The first thing I do with ANY crack is to drill a hole at the end or ends of it to keep it from spreading. What size hole will depend on what you are working with. If you can't drill a hole, grind or make a radius at the end of the crack with a rotary file. That's the way the window crack repair guys do it, by drilling a hole to keep the glass crack from spreading, then seal up the hole. How you seal the holes is the same as how big of a hole you need to drill. Depends on the material and the damage. However, the pros often use "stitching" and it works very well, IF they are not starting their learning curve on your part. (This means you most likely need to find an old person.) http://www.locknstitch.com/metal_stitching.htm
Just about anything can be fixed by a person who knows what he/she is doing. Fixing cracks is not an art form, but it does take knowledge and experience.

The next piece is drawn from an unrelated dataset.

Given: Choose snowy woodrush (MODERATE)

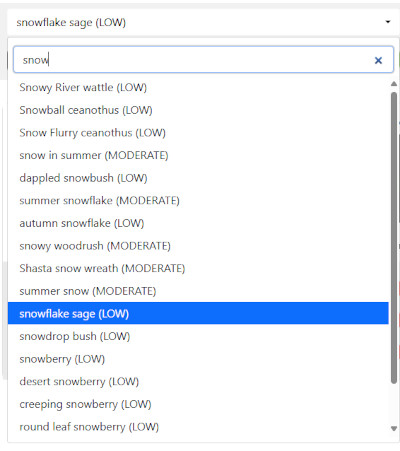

When I worked at Cupples Products, our 3600 ton extrusion press developed a crack in its cylinder. An outside company was called in to repair the crack and it was repaired as explained above, Drilled holes at ends of crack, stitched and welded. The cylinder was refinished with something that looked a modified floor sander. When done, it worked like new. Had roughly a 40 "bore.
If there was ever a block that should have been made with blind head bolt holes, it's the 400. If Duntov would have had his way, the '63 Corvette would have been a Rochester Fuel Injected 400SB. He couldn't sell it to the bean counters. Could have had an OEM 500+HP SBC Corvette in '63. Think how that would have changed things for the Ford and Chrysler camps.
Like Mr. B. Knuckles says, if the crack breaks into a thread hole, that hole supplies the radius to keep the crack from spreading. No problem. Put an extra drop of gunch around the crack and on the threads, and put it back together.